ACTUALITÉS NATIONALES
13 avril 2023
La déshumanisation de la gestion des remplacements
“Une absence imprévue ? Pas de stress, Andjaro vous aide à trouver un remplaçant rapidement. La solution parfaite face au sous-effectif. Demandez votre démo dès maintenant !” (source : annonce Google)
Quel bon chef d’entreprise se priverait de pareille proposition ? Pas l’Éducation nationale visiblement, puisqu’elle s’est emparée de cet outil. Elle l’a déployé dans une dizaine de départements à la rentrée 2022 pour gérer les remplacements.
Pour le SNE, il s’agit d’un outil comptable qui ne réglera pas le problème systémique du manque de titulaires remplaçants.
Une dérive technocratique pour masquer les manques de personnel
L’éducation nationale devient peu à peu une “entreprise” comme une autre. Le vocabulaire managérial et les pratiques associées ont déjà largement pollué notre environnement professionnel.
Utiliser une application comme Andjaro découle d’une intention de rationalisation et d’économie à laquelle il est intuitif de souscrire. Réduire les coûts et standardiser les procédures semble de bon sens.
Cette solution ne règle cependant pas le vrai problème, celui du manque de personnel pour assurer les remplacements. Ce n’est pas pour rien que certains départements, alors même que leur dotation globale d’enseignants diminue, choisissent de renforcer leurs équipes de remplaçants.
La société qui commercialise l’application affirme elle-même que le manque de personnel est le problème à traiter en se clamant : "la solution parfaite face au sous-effectif".
Depuis plusieurs années, le nombre d’élèves est décroissant en France. Le simple maintien du nombre d’enseignants aurait pu permettre de disposer de plus de collègues titulaires remplaçants (TR).
Mais le métier n’attire plus. Alors, dans l’attente d’un hypothétique retour des vocations, notre administration préfère investir dans une application. Le SNE regrette ce choix. Dans le cadre du métier d’enseignant, notre syndicat préfère l’humain à la machine.

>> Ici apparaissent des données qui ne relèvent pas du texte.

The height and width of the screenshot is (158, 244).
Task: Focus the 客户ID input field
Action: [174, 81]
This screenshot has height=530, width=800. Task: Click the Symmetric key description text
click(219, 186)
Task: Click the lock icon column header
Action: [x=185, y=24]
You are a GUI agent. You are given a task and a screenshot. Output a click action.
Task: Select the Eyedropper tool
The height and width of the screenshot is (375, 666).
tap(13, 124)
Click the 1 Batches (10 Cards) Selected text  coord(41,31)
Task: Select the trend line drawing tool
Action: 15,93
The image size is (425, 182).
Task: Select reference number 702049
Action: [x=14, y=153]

La gestion des ressources humaines par une machine
Pour une nouvelle "efficacité", les TR se voient désormais traités comme des pions que l’on place sans considération personnelle particulière là où un besoin s’est fait sentir. Ces collègues, engagés dans leur fonction avec foi et passion, sont désormais déshumanisés. Ils s'enfoncent dans une souffrance professionnelle qu’ils décrivent comme une “absence de reconnaissance”.

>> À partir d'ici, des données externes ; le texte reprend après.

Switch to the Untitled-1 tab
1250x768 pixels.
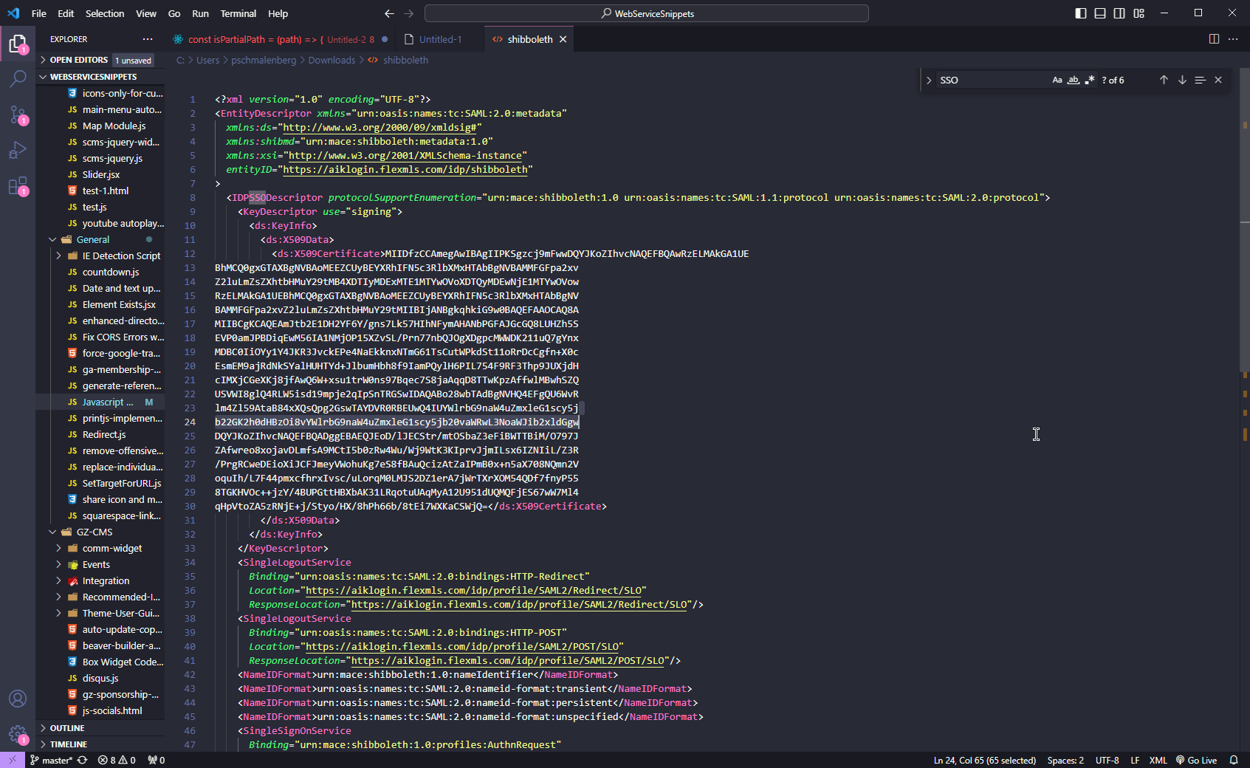tap(440, 39)
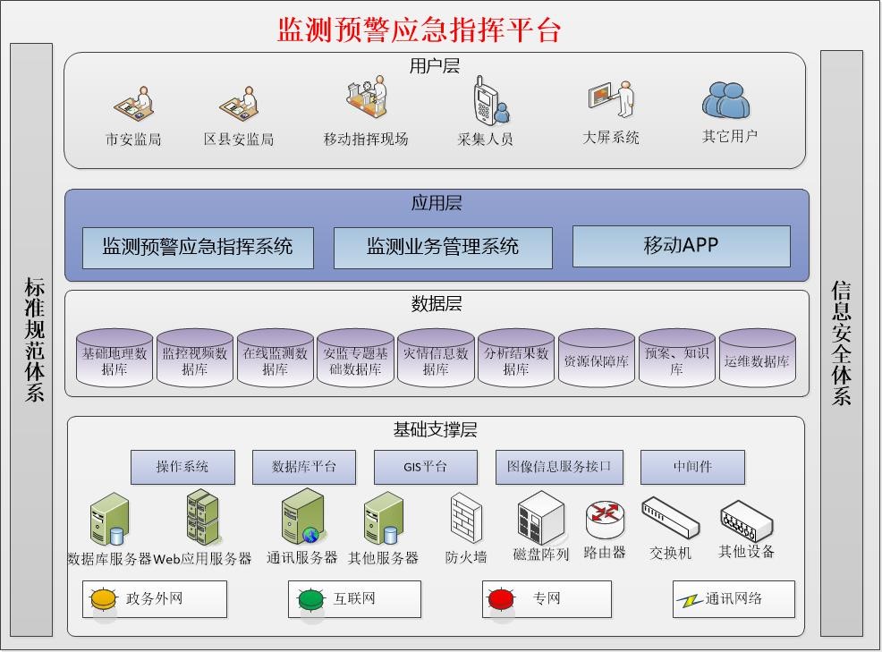Open the 监测预警应急指挥系统 box
Screen dimensions: 882x652
[198, 247]
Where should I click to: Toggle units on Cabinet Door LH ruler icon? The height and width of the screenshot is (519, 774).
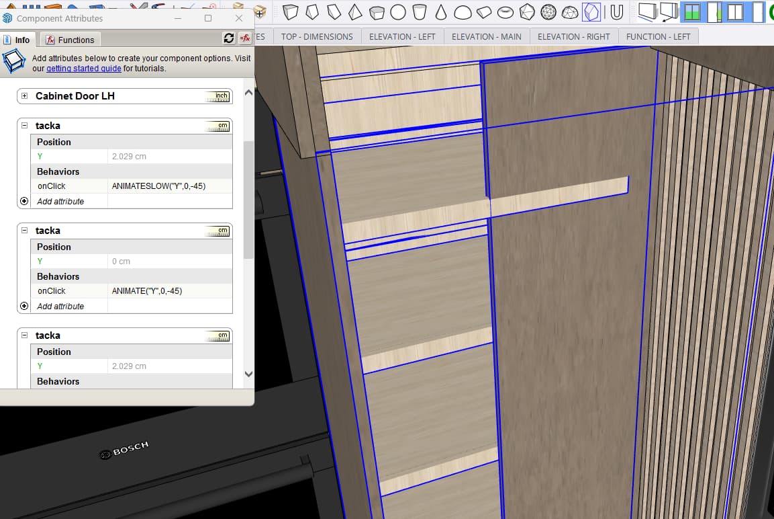click(218, 95)
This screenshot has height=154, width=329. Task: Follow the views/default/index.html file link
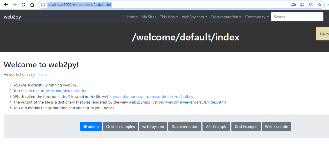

Comment pourrait-il en être autrement alors qu’ils avancent sur le tapis roulant de l’application devant un gestionnaire centralisé qui les distribue comme des articles dans des rayons ? La relation entre les secrétaires de circonscription et les T.R. constitue un espace d’échange, de dialogue, d’adaptation. Celui-ci disparaît au profit d’un système perdant/perdant dans lequel les premiers perdent une richesse de leur métier, et les seconds une occasion d’être reconnus en tant que personne.

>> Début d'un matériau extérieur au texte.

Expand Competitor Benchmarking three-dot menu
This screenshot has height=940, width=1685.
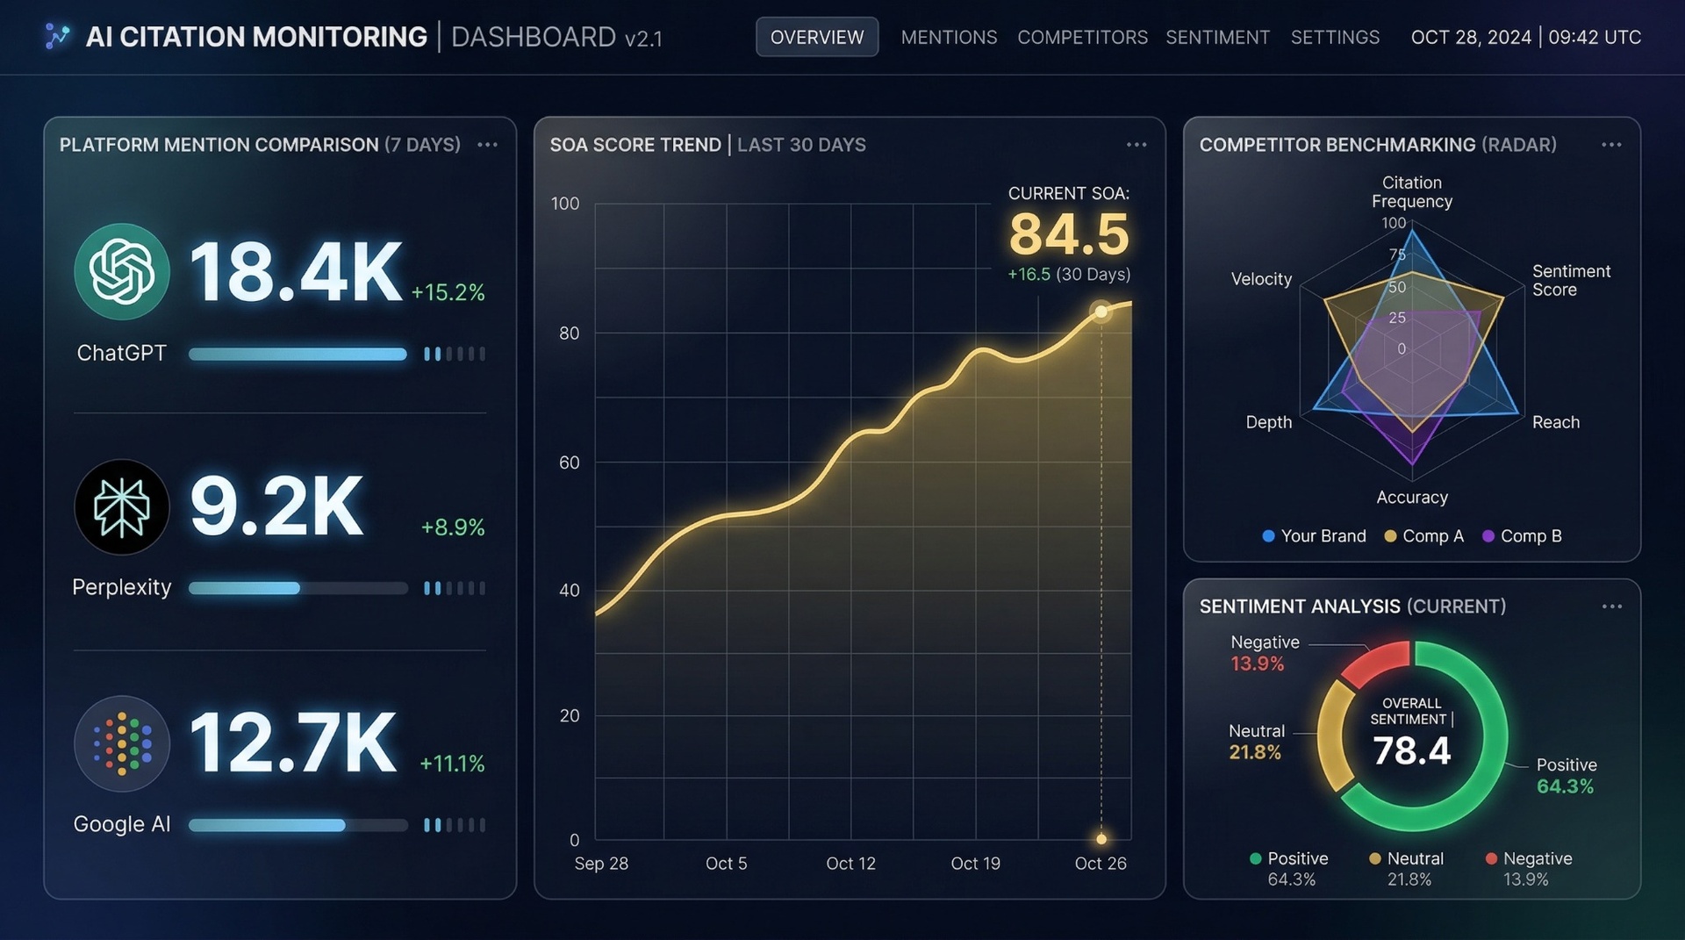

Pour le SNE, il est indispensable de conserver le lien entre les secrétaires de circonscription et les TR, deux professionnels dont aucune application ne pourra égaler le sens aigu du service.
La problématique des remplacements et des pénuries associées ne sera pas résolue par une application. Elle nécessite de disposer de suffisamment de personnel. Pour cela, il faudra commencer par réussir à donner à nouveau aux jeunes l'envie d’enseigner. Cela passe, entre autres, par une revalorisation de la profession d’enseignant qui lui redonnera le lustre et l’attrait perdus.